Manning Provincial Park’s chain of four alpine lakes is a family fishing favourite. Lightning Lakes chain offers rainbow trout fishing just off the shoreline. Fly-fishing for rainbow trout is usually good through the trout do not usually exceed 2lbs due to the cold, nutrient poor waters. No motorized boats allowed (including electric motors). Paved road access.  W120°49.52

Silver Lake

While Silver Lake is not included in the park boundaries, it provides excellent trout fishing opportunities (catch and release only, single barbless hook). The lake is situated 12km/7.5m south of Hope, via Flood Hope Road and the Silver Skagit Road. Road access is gravel, lots of parking and the lake has a small boat launch (10Hp motor limit). You’ll also find Chum Salmon, Coho Salmon, Dolly Varden, Kokanee, Pink Salmon, Rainbow Trout, Steelhead in Silver Lake. Coordinates: N49°18.47′ W121°24.51′

Schkam Lake aka Lake of the Woods

Located at the side of Trans-Canada Highway 1, just 4km/2.5m north of Hope, this lake is stocked annually with rainbow trout. Guests have access to a canoe launch; non-guests may find access limited. You will find Largescale Sucker, Rainbow Trout and Steelhead in this lake. There is a parking lot, picnic area and toilets just off of Hwy 1. Fish along the shoreline or in a floating tube.

Jones Lake aka Wahleach Lake

Jones Lake is located just off Hwy 1 west of Hope. BC Hydro stocks the reservoir with Dolly Varden, rainbow, kokanee and cutthroat. Keep in mind that the road leading to the lake is a logging road and is steep gravel for the last 9km. Boats are allowed. The area has camping spots and toilets. Coordinates: N49°14.54′ W121°36.22′

Ross Lake

Ross Lake is stocked with rainbow and eastern brook trout. Set at the edge of the Cascade Mountains, this is a hot spot for summer fishing and winter ice fishing. Take it easy driving; the gravel, graded 80km/50m road is hard on tires. Coordinates: N48°43.54′ W121°04.02′

Fishing Our Rivers & Creeks

The Fraser River salmon runs draw fisherman and fish gazers from all of the lower mainland. If you drive along the Fraser River during the summer months, you will see hundreds of fisherman scattered along the banks. Spring salmon and chinook run May to December, sockeye arrive late August and steelhead run November through March. Before you fish, double check that the area is permissible. Some shores are exclusively First Nations. There are quite a few sweet spots to fish along the shoreline. If you drive along Hwy 1, you’ll spot many vehicles parked on the side of the highway. That’s an obvious sign of good fishing. You can find other fishing locations by asking locals. Some public access points are in Hope. There is a trail on the west side of hwy 1 at the north end of the Fraser Bridge. It’s very steep downhill and a little tricky if you’re carrying lots of equipment, but it’s a short walk. There is another access point on Wardle St.

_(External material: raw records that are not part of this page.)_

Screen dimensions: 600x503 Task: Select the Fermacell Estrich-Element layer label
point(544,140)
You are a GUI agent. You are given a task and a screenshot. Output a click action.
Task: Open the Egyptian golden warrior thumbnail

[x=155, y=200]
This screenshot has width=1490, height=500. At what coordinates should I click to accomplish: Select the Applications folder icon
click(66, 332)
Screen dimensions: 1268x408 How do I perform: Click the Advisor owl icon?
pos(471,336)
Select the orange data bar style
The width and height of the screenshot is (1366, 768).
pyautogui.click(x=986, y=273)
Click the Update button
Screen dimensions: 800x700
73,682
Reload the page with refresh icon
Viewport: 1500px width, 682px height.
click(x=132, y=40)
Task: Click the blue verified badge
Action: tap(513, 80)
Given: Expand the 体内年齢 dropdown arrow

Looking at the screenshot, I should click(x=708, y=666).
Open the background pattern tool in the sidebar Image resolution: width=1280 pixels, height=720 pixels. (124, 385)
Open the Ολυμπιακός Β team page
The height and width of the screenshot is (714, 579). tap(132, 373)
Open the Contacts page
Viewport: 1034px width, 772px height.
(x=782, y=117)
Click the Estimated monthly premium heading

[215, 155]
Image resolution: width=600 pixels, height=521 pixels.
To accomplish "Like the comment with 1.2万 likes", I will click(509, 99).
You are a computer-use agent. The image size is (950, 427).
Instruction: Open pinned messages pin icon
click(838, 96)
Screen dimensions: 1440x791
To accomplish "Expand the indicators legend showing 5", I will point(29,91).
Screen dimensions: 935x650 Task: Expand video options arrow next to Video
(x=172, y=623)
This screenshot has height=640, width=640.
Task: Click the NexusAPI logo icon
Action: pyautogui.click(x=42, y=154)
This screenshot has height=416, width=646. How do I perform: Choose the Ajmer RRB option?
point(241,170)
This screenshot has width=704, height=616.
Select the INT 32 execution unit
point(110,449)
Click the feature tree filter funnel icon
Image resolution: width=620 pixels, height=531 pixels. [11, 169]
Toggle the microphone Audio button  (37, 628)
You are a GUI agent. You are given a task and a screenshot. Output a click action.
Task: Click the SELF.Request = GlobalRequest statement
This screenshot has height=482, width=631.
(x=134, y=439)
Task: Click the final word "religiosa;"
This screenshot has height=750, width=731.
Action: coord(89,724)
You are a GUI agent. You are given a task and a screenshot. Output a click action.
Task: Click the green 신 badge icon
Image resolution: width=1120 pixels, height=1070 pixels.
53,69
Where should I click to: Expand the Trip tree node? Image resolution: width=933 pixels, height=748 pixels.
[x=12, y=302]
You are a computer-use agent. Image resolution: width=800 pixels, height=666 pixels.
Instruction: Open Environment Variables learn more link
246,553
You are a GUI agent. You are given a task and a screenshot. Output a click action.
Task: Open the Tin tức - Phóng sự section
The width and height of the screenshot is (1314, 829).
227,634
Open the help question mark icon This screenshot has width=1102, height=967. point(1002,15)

Pipeline Bar on the Fraser

A highly recommended fishing spot is on Pipeline Bar. You can access the bar by boat. Fish for Steelhead, Chinook Salmon and Sockeye Salmon. Coordinates: N49°22.18′ W121°30.39′

The Coquihalla River

The fast moving Coquihalla River and its clear waters are great for chinook salmon, steelhead and Dolly Varden. You can easily access the river from the Coquihalla River Mounth Bar which can be located at Rotary Trails Park where Wardle Street dead ends. There is a boat launch for public use. Coordinates: N49°23.41′ W121°26.23′

The Skagit River

The Skagit River’s clear waters are perfect for fly-fishing rainbow trout. The best spot is at the upper part of the river where it enters Ross Lake. There are access points all along the Silver-Skagit Road.

American Creek

This small creek fills with rainbow trout in June and July, and Chinook salmon June through September. It crosses Trans-Canada Highway 1 approximately 8km/5m north of Hope.

Emory Creek

Look for Dolly Varden in late spring and fall. Emery Creek is located off the Trans-Canada Highway 1 about 18km/11m north of Hope.